START Listed entries
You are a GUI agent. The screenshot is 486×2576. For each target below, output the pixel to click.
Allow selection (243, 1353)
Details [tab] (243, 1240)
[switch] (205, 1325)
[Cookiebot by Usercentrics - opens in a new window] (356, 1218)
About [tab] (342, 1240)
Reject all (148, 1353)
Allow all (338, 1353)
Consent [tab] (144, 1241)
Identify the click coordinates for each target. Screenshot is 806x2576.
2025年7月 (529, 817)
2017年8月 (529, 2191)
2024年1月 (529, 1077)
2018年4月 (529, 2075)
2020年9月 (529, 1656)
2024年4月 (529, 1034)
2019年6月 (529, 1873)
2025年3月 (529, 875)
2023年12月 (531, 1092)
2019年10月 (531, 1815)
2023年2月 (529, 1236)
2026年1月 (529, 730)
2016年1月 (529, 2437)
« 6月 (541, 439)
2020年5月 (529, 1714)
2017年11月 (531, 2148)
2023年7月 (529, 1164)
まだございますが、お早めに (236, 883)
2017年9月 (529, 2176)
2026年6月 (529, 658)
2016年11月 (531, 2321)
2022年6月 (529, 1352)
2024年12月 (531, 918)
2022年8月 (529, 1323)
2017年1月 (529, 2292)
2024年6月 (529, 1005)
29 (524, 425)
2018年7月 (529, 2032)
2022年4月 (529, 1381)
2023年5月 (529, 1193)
END Listed entries
START Listed entries
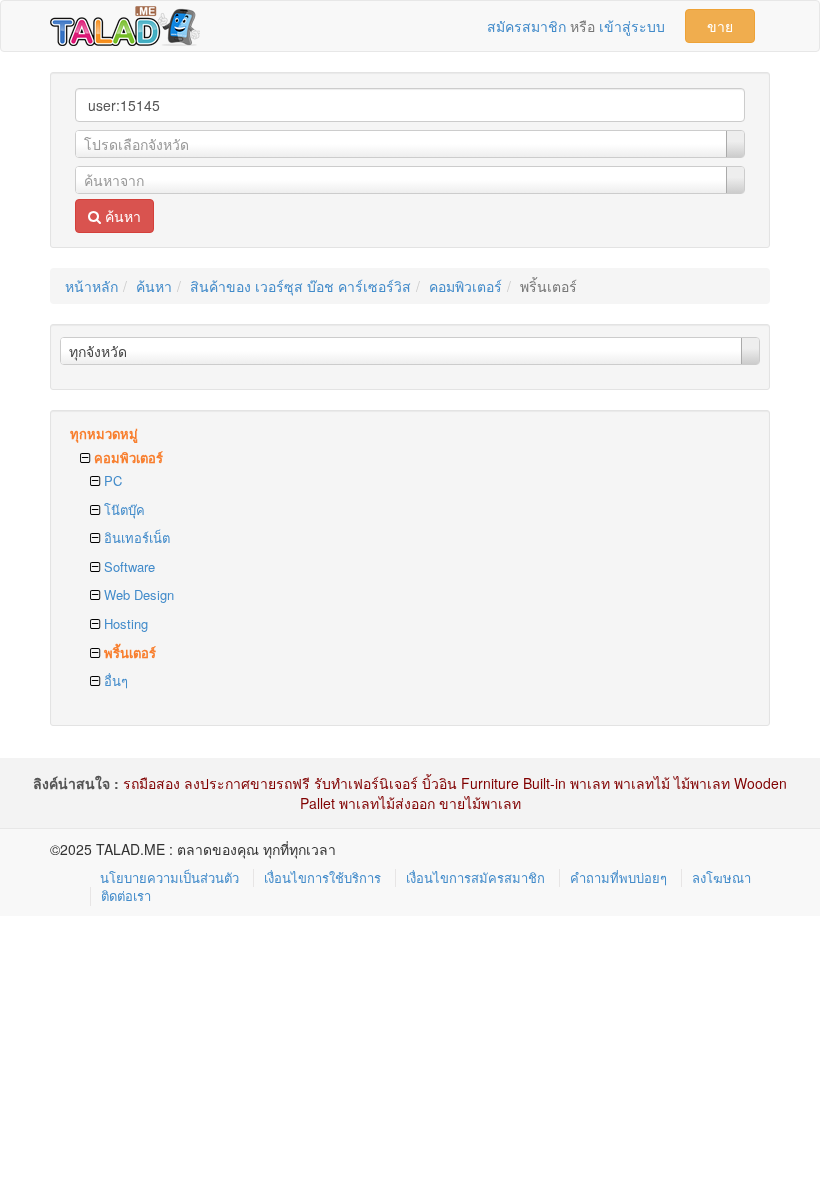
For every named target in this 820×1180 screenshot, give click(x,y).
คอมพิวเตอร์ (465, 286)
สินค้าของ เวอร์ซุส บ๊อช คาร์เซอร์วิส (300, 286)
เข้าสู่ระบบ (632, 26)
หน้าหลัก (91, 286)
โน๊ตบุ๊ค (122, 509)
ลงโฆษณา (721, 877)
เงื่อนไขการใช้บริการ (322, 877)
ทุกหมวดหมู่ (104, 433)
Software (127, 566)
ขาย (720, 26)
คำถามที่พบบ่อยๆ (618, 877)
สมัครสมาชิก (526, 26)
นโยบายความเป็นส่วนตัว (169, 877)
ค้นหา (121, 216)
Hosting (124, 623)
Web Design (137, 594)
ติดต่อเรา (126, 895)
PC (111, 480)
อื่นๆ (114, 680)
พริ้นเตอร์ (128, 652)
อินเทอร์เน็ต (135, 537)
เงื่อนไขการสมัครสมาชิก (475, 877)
END Listed entries
START Listed entries
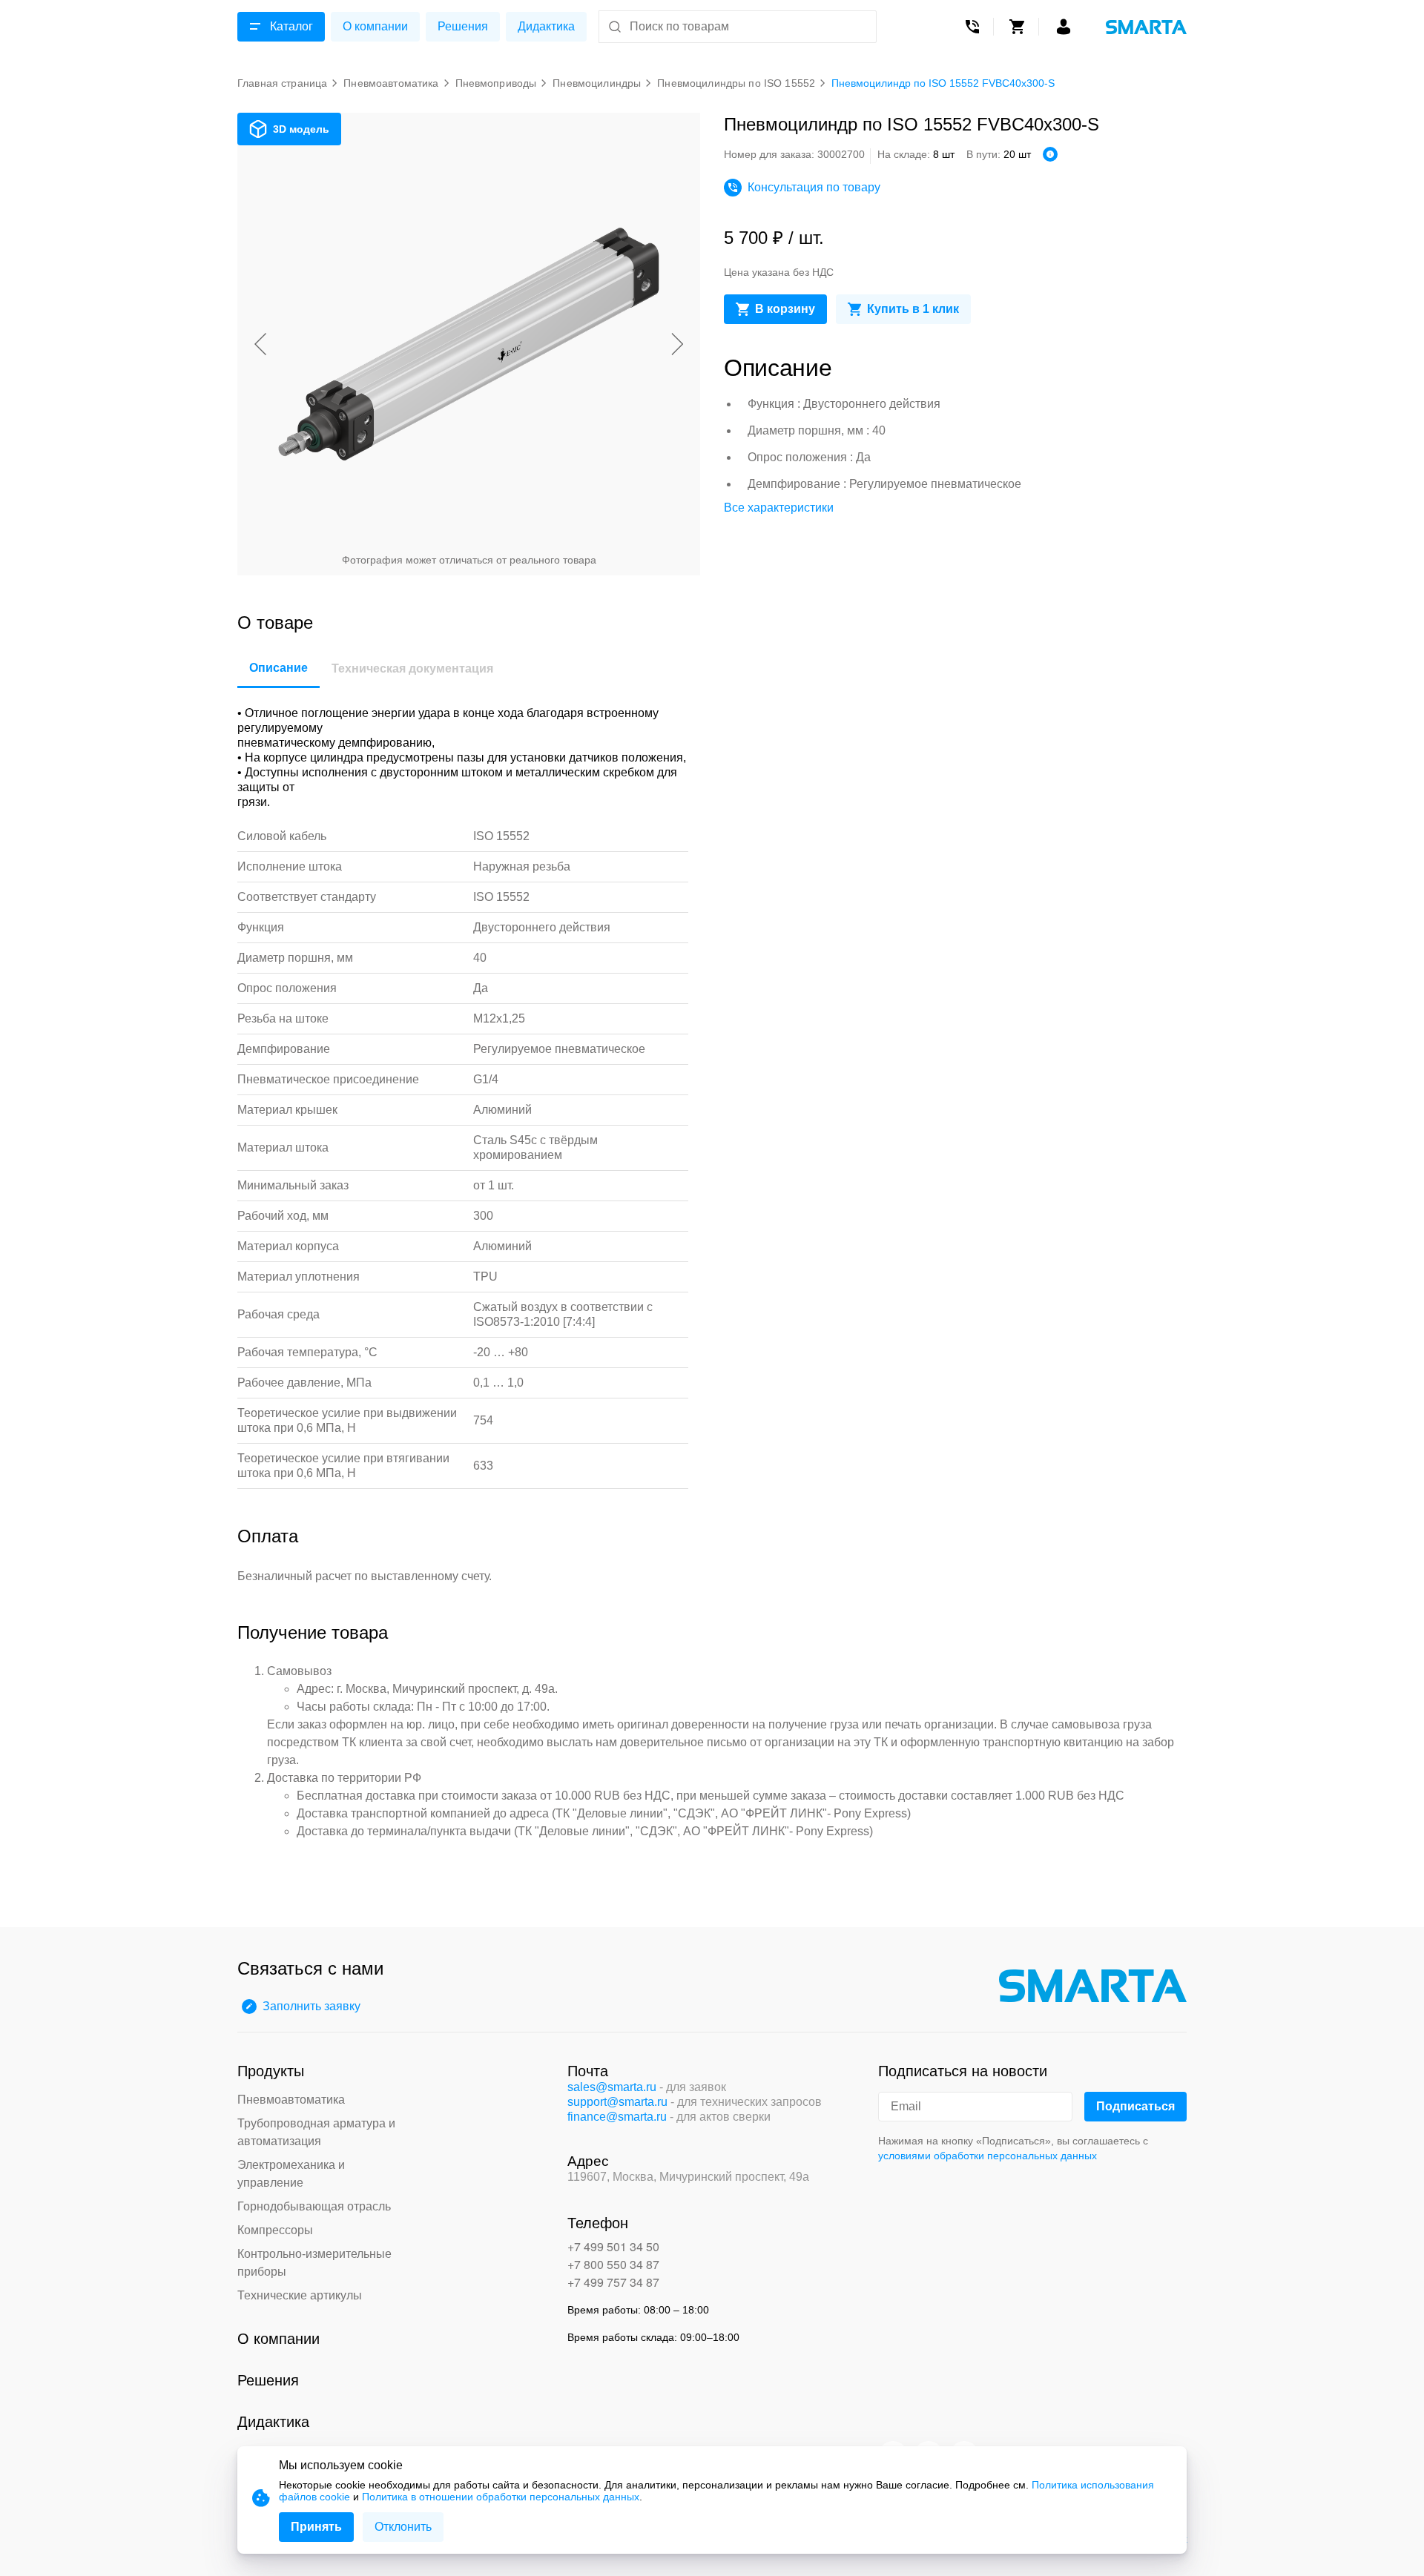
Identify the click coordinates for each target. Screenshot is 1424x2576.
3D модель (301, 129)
END Listed entries
**Instructions to follow:**
Search the records for the string "Identify" and return every line in which it occurs.

**Result of this task:**
Identify the click coordinates for each target. Screenshot is 806x2576.
Identify the click coordinates for each target. Screenshot is 1424x2576.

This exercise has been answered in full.